Description of the task
Output the lines starting at the one containing "Task: Click the" and ending at the one containing "Action: click(x=289, y=612)", exactly as they appear, leaving out the pictures.

-*-

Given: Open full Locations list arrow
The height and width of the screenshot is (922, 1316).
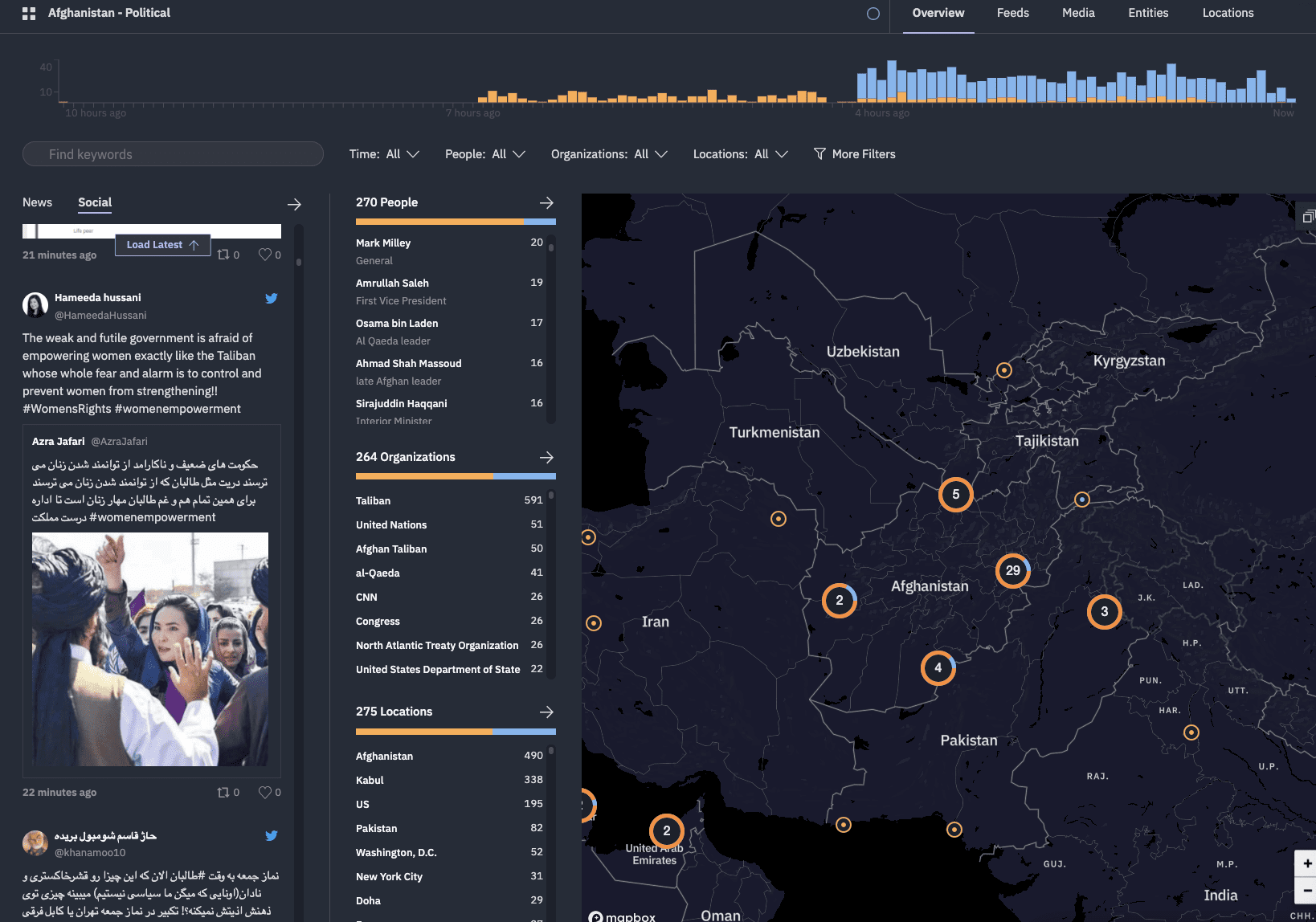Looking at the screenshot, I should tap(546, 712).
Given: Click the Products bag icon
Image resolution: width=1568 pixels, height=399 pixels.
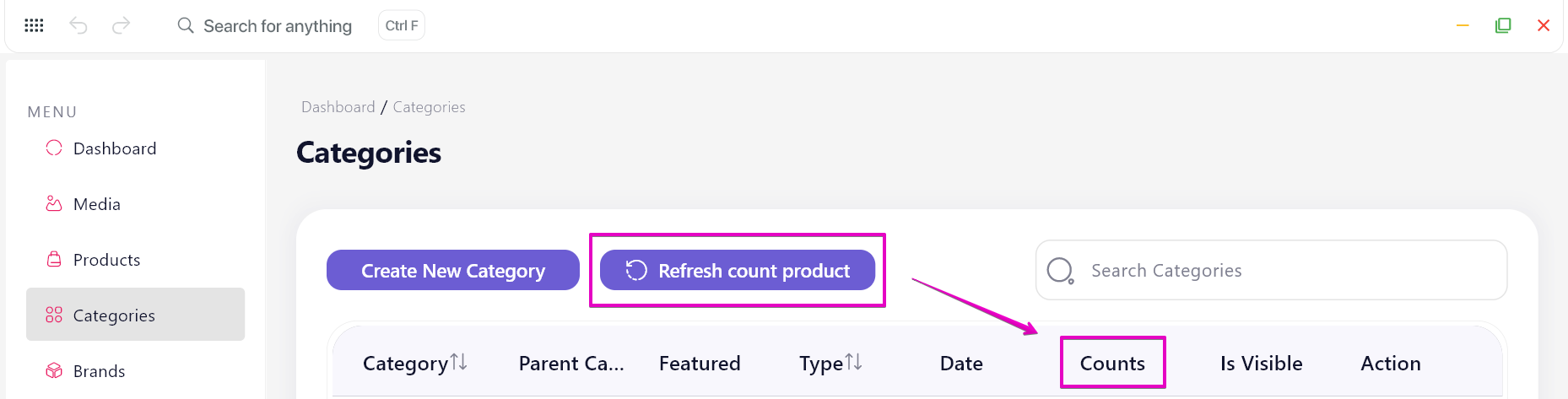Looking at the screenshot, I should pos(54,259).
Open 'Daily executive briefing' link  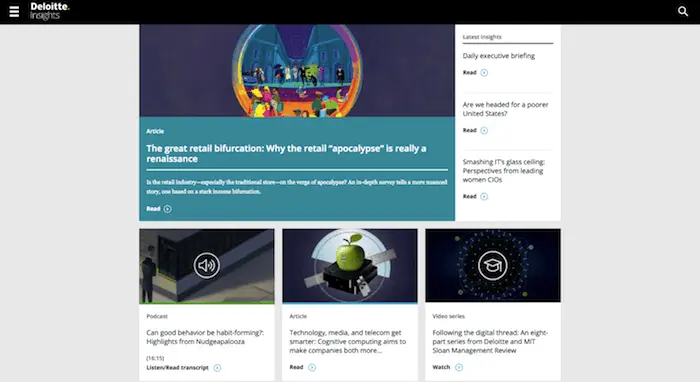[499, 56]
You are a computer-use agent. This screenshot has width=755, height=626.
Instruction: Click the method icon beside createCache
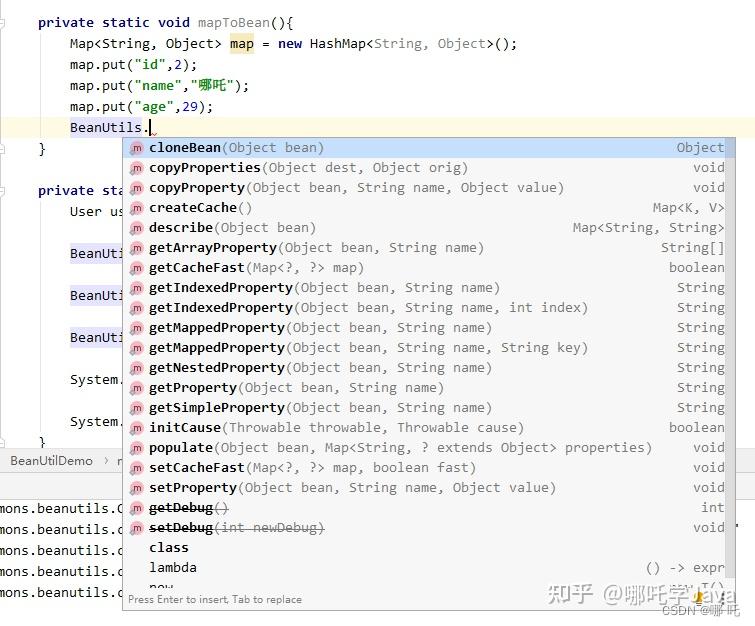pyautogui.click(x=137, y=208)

-*-

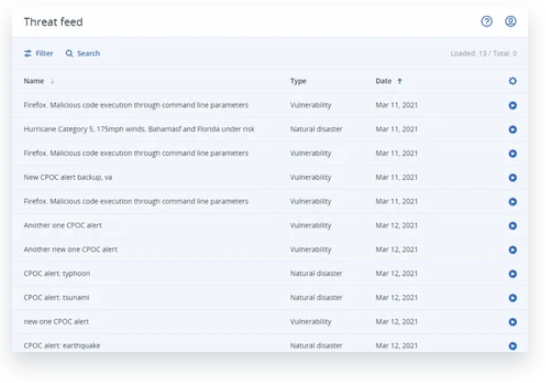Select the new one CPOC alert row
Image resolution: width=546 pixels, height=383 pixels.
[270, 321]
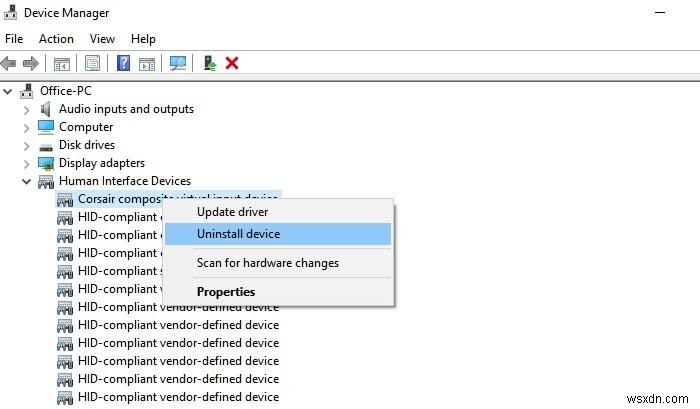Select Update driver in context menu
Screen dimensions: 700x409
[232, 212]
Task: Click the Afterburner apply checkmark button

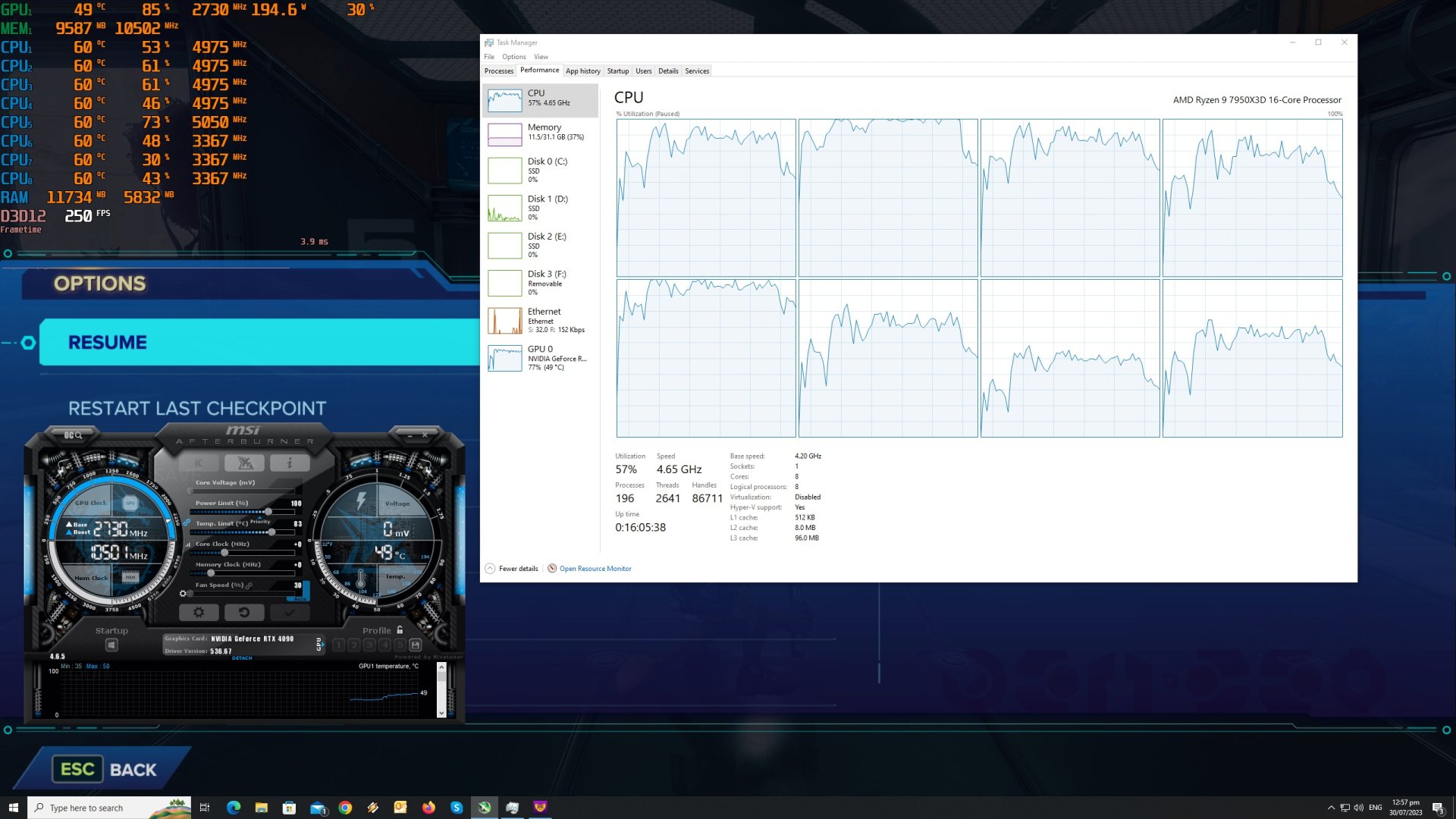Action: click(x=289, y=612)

-*-

Output below
Task: Click the Afterburner apply checkmark button

Action: click(x=289, y=612)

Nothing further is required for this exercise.